In my opinion if you have important documents that you want to prove were signed by you then my suggestion would be to see if your bank offers free public notary services and have them notarized. The page containing the signatures and the notary/bank information can be scanned as part of the document set.

[Edit] I should add that some of the bigger banks will only offer free notary services if the account holder has one of their special accounts. They usually have the name Premier or Priority or some other glorified name.

1 comments

I had a document notarized and was amazed that the person only did the signature page. I could have easily swapped out the entire contract. I do not understand this.
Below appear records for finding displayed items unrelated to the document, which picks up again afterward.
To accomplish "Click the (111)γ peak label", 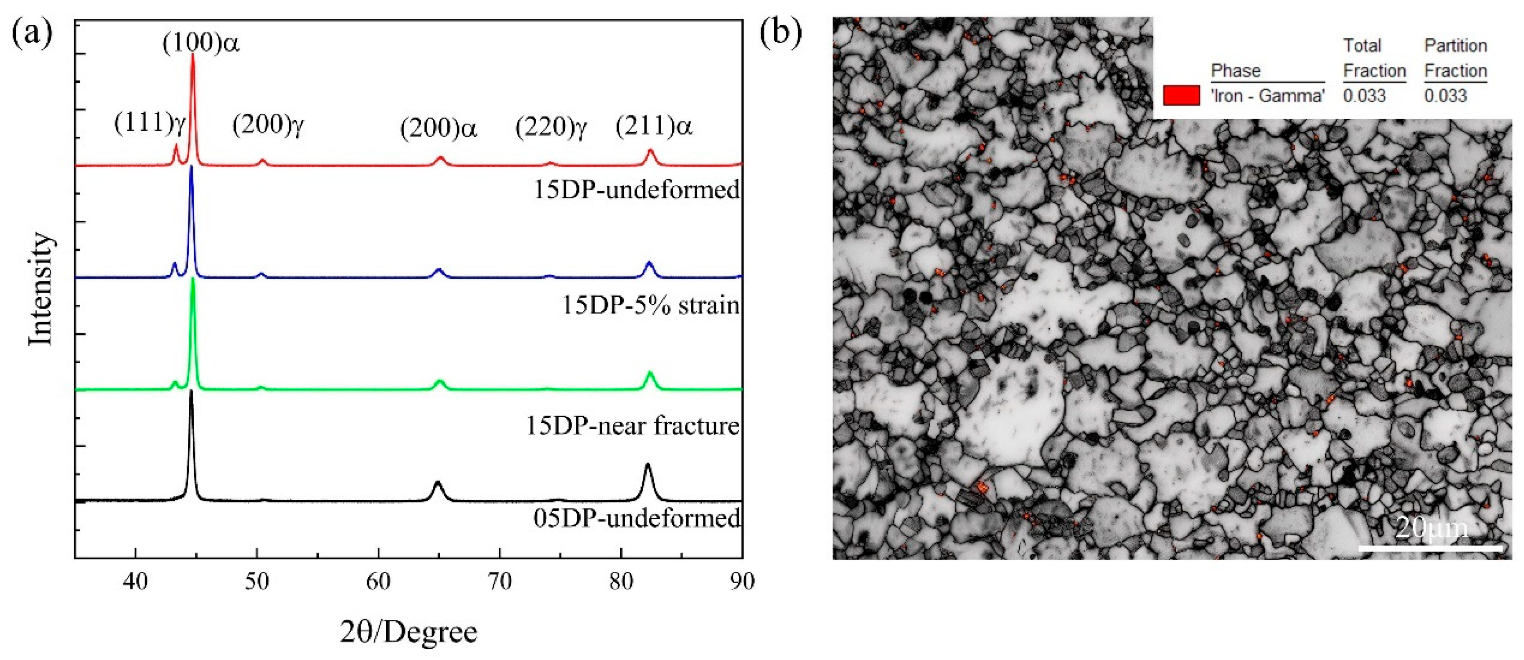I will pyautogui.click(x=150, y=124).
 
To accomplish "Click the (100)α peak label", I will pyautogui.click(x=201, y=44).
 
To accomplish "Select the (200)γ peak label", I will pyautogui.click(x=268, y=125).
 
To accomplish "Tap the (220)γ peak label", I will pyautogui.click(x=551, y=128).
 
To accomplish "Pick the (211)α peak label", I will pyautogui.click(x=654, y=127).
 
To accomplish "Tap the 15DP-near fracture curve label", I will pyautogui.click(x=633, y=425).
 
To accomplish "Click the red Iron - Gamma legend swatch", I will pyautogui.click(x=1182, y=95).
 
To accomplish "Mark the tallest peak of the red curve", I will pyautogui.click(x=193, y=55).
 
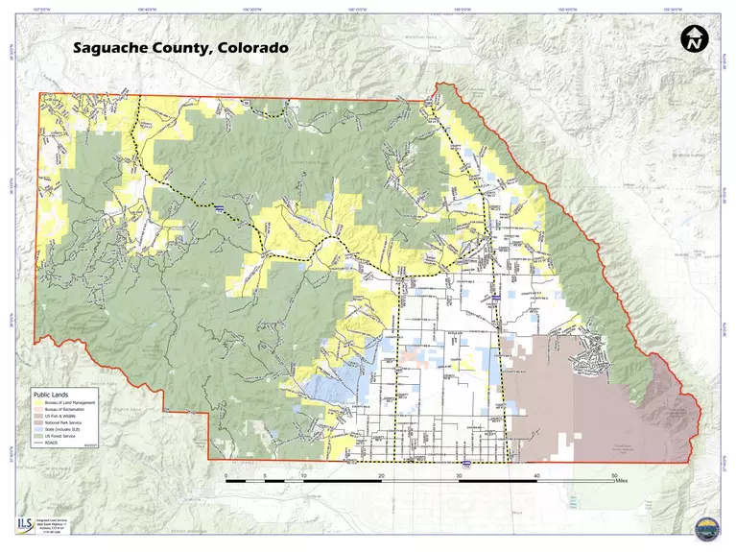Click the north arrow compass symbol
pyautogui.click(x=694, y=39)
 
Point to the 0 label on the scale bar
pyautogui.click(x=226, y=475)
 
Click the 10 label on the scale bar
pyautogui.click(x=304, y=475)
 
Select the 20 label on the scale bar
pyautogui.click(x=382, y=475)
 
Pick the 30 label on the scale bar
pyautogui.click(x=460, y=475)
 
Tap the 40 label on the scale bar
pyautogui.click(x=537, y=475)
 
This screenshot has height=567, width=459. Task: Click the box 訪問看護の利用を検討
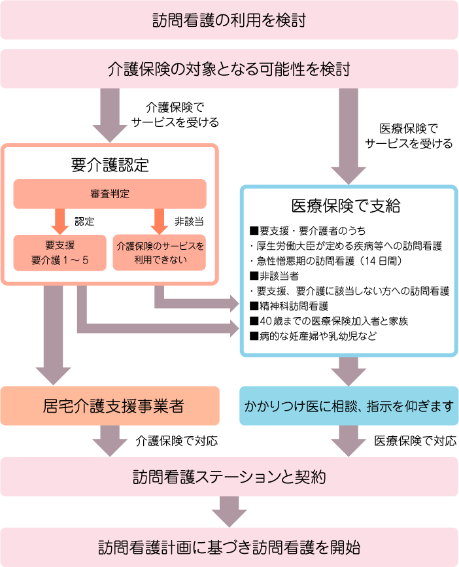click(x=229, y=20)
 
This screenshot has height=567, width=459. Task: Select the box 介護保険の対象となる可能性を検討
click(x=229, y=68)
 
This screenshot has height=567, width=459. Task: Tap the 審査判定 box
click(x=110, y=194)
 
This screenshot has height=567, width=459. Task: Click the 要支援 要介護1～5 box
click(x=60, y=252)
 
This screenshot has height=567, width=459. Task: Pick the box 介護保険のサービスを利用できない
click(x=160, y=252)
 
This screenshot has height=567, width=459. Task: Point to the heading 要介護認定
click(x=110, y=165)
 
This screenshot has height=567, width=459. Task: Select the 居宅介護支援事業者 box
click(x=110, y=405)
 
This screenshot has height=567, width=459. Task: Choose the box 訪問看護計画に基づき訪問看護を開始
click(x=229, y=547)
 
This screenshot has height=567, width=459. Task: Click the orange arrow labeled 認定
click(x=60, y=222)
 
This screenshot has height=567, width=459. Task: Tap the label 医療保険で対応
click(x=415, y=441)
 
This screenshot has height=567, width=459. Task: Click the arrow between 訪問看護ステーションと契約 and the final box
click(x=229, y=511)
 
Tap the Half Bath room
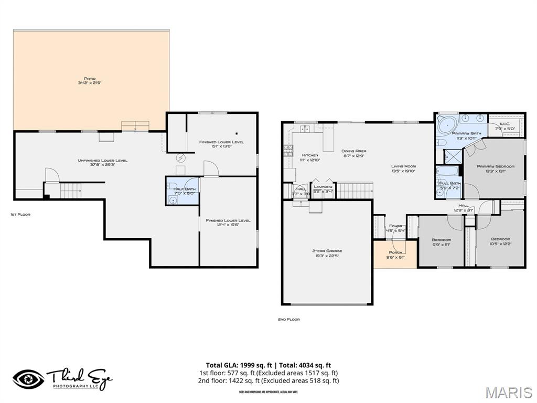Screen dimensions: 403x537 (x=184, y=191)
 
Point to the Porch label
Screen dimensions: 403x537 (x=396, y=254)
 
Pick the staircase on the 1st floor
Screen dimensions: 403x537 (x=71, y=190)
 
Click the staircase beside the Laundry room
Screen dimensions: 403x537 (x=354, y=190)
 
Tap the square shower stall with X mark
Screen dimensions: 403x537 (x=450, y=156)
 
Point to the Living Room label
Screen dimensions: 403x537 (x=403, y=168)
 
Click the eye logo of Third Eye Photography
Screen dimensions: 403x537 (x=29, y=379)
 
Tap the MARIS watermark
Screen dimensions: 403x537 (x=509, y=392)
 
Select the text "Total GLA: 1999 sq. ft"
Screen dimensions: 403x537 (x=239, y=365)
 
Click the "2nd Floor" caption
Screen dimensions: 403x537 (x=288, y=319)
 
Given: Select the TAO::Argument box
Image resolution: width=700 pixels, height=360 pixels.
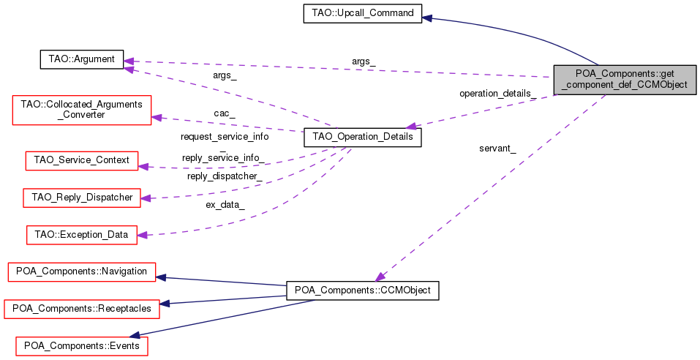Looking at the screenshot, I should [80, 59].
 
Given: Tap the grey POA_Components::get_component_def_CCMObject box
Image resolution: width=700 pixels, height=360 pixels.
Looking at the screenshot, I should [625, 79].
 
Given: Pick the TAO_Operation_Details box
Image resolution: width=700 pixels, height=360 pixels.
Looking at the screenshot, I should [362, 137].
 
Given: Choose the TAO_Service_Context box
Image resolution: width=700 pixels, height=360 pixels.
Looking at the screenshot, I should [81, 160].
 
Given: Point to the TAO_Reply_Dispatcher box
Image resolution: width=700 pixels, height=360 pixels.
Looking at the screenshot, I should [82, 198].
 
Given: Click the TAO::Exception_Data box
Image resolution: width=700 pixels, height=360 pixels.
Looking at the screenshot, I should [81, 235].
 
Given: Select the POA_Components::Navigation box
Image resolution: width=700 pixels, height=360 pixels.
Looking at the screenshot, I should [81, 272].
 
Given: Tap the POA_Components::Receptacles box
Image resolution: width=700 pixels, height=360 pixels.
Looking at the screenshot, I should [81, 309].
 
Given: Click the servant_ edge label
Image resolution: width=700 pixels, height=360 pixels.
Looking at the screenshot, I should [497, 149].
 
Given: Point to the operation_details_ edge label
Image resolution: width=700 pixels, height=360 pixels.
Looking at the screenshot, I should [497, 94].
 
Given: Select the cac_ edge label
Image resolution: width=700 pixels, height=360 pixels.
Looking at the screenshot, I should [224, 113].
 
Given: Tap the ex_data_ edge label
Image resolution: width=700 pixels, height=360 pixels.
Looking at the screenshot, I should [225, 205].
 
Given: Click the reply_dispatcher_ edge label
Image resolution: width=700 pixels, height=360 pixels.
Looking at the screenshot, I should [225, 176].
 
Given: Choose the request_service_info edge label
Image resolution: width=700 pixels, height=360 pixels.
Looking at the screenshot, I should [224, 137].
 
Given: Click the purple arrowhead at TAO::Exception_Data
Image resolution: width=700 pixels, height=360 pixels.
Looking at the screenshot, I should [143, 235].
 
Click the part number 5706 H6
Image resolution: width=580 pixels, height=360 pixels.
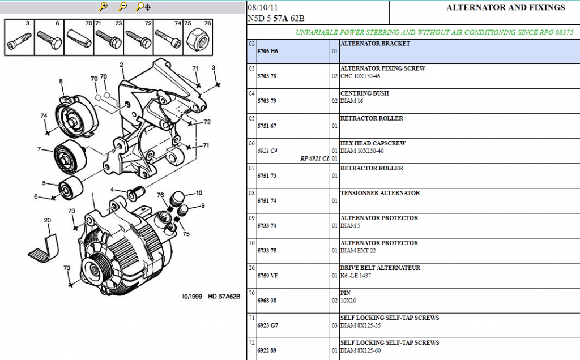(x=267, y=52)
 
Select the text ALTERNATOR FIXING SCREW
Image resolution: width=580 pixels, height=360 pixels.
(x=382, y=68)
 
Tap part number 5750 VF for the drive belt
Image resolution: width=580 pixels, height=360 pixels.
(x=267, y=276)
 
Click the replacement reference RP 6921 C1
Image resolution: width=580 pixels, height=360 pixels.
(x=314, y=158)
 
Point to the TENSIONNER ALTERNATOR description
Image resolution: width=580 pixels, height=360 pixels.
(x=380, y=193)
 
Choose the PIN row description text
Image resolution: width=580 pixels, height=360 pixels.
(x=345, y=293)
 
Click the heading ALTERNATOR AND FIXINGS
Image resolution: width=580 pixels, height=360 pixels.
(x=505, y=7)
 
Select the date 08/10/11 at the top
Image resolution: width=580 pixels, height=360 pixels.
(x=263, y=7)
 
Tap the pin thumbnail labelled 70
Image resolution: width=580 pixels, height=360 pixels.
(x=78, y=38)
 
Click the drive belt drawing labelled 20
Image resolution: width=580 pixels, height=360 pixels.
(x=44, y=247)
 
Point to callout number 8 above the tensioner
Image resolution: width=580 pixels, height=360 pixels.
(x=61, y=82)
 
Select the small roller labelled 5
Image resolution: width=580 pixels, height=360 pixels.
(x=71, y=188)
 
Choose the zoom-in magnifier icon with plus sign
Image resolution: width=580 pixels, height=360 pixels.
(x=104, y=7)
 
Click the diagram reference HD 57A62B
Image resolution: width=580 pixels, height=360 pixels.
(x=224, y=297)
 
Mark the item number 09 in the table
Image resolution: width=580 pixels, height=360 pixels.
(x=252, y=218)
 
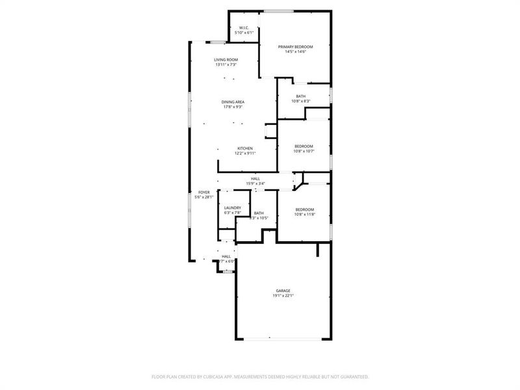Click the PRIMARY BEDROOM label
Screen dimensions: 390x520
click(x=296, y=47)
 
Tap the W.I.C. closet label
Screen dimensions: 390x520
click(x=244, y=28)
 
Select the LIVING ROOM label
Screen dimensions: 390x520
click(x=226, y=60)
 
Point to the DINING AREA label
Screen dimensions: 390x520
click(x=233, y=102)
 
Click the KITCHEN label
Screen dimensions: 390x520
click(x=244, y=148)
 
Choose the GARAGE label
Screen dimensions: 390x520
click(x=283, y=291)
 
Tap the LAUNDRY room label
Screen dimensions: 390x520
click(x=233, y=207)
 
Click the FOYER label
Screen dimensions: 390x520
click(x=204, y=192)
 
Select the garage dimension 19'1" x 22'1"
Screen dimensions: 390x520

At least a digital signature let's you know what document was signed by a person you have no idea about.

What we really need is a human notary that digitally signs a document that is scanned and printed with a QR sort of notarization on each page.

Signatures are also only on the signature page.

This has always struck me as a fatal flaw, and yet in practice it seems to never be a problem.

I don't know what to make of this. The easily-drawn conclusions (power of law, ambient human honesty) from these conflicting ideas feel inadequate.

Basically anything is a compromise.

Notaries are essentially a (relatively) low-friction compromise between just trusting that the person who put some squiggles on a piece of paper is who you think they are and that person traveling to a lawyer's office (or a brokerage etc.) that may be in another state.

Same way you can hopefully get a locked computer account restored without traveling to a Google office in Mountain View between 1 and 2pm on a Thursday to make your case with multiple forms of ID.

The rigor depends on the transaction but usually it's chosen to be a reasonable compromise.

To the specific example of a contract etc., presumably the lawyer has a copy of the original document and that's probably considered canonical in the case of a dispute. There can be edge cases obviously but there are edge cases with everything.

I tried to get the guy to notarize all of the pages. He didn't want to and I gave up. So weird that this critical function is so obviously broken.
the person only did the signature page

I have witnessed that as well. I made them scan the documents again. It doesn't even have to be a major change in a document to change the context entirely. Sometimes just changing and to or, or our to your can drastically change the agreement. That is easy for a busy lawyer to miss.

All a notary is doing is validating that the person signing a document has a government-issued photo ID that matches the name under a signature line. Nothing more than that.
Agreed, though there are copies of the documents made and given to all parties. If a document is changed after being notarized it can be proven in court what the original documents contained. A real notary will be tracking the number of pages, making copies of all of them and signing off what they witnessed. Everyone gets the signed copies and everyone provides their ID in person. A full chain of custody is simply not possible using internet based services with current technology.
I'm pretty sure when I've gone to a notary in Massachusetts, they've just checked ID, witnessed a signature, stamped the document, and made a notation in a log book. I'm pretty sure they've never made a copy of anything. There is something called a Medallion Signature though which perhaps involves more.